Since India is considered the second homeland by many Tamils in Sri Lanka, winning the hearts and minds of the Tamil people in Sri Lanka seems to be a gigantic task for China.
China has a long way to go in that direction, given certain historical, cultural, political and even psychological realities involving the relationship between India Sri Lankan Tamil people. These realities are based on the geographical and linguistic proximity between northern Sri Lanka and the southernmost State of India which is a static factor.
The Mahatma Gandhi statues in many Tamil-dominated areas in Sri Lanka attest to the cultural link between the Sri Lankan Tamils and India.
During the Sino-Indian war in the 1960s and the three wars between India and Pakistan, Sri Lankan Tamils and Tamil media sided with India. Besides, the Tamil Nadu media, especially the electronic media and, more importantly, the television channels owned by the Tamil Nadu politicians make a tremendous psychological and political impact on Sri Lankan Tamils.
Tamils in Sri Lanka, except for a small group only for a short period, never replaced India with China in their minds. A small group of Sinhalese and Tamils who were attached to the Ceylon Communist Party preferred China over India, an ally of the Soviet Union, after the Sino-Soviet conflict in 1961.
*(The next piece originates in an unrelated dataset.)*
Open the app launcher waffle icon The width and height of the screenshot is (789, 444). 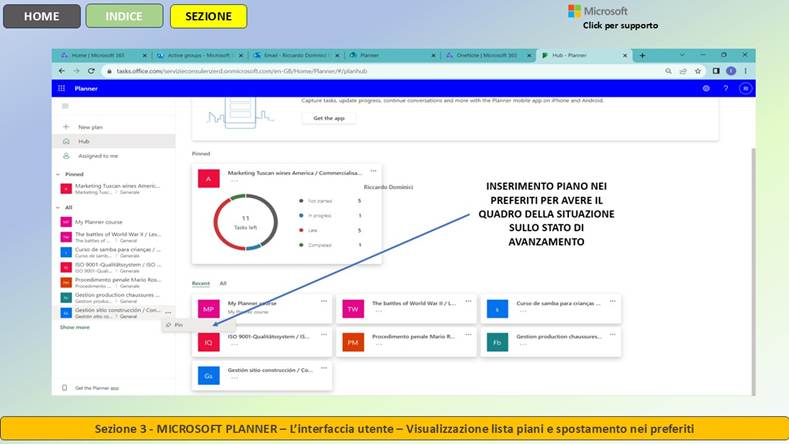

They formed the Ceylon Communist Party (Peking Wing) under the leadership of Nagalingam Shanmugathasan while holding critical views towards India. The group did not thrive for long and soon vanished from Sri Lankan politics.
The three-decade-long war between the Armed forces and the LTTE played a decisive role in shaping the current Sri Lankan Tamil psyche as well.
In spite of India having supported the government’s war efforts subtly, it always stood for the rights of Tamils on the island. What the Tamils have achieved for the past seven decades in their search for a political solution to the national question has only been the provincial council system of 1987, a result of much arm-twisting by India against the Sri Lankan government.
Despite India’s stance towards her southern neighbour having mellowed and changed following the end of the Cold War in the 1990s, Tamil leaders, still bank on India’s diplomacy in their quest for greater devolution of power. China has been a total outsider in this regard.
After the war ended in May 2009 Tamils’ quest turned from one for a separate state to one for justice for the victims of the war and the struggle was also shifted accordingly from jungles in Vanni to Geneva.
They have been seeking assistance from the international players at the United Nations Human Rights Council (UNHRC) to penalise political and military leaders for the sufferings they underwent and the loss of life and property during the war.
While India managed to strike a balance between the Sri Lankan Government’s position and the Tamil demands, China has been wholeheartedly supporting the government’s position.
The historical, linguistic and cultural factors apart, the roles played by Beijing and New Delhi, especially concerning the separatist war and the question of Human Rights violations have ruled out at least for the moment the possibility of the former replacing the latter in the hearts of Tamils.
Besides, the statement that the dry ration parcels are from the Buddhists in China indicates that the Chinese leaders have failed to properly read the minds of the Tamils.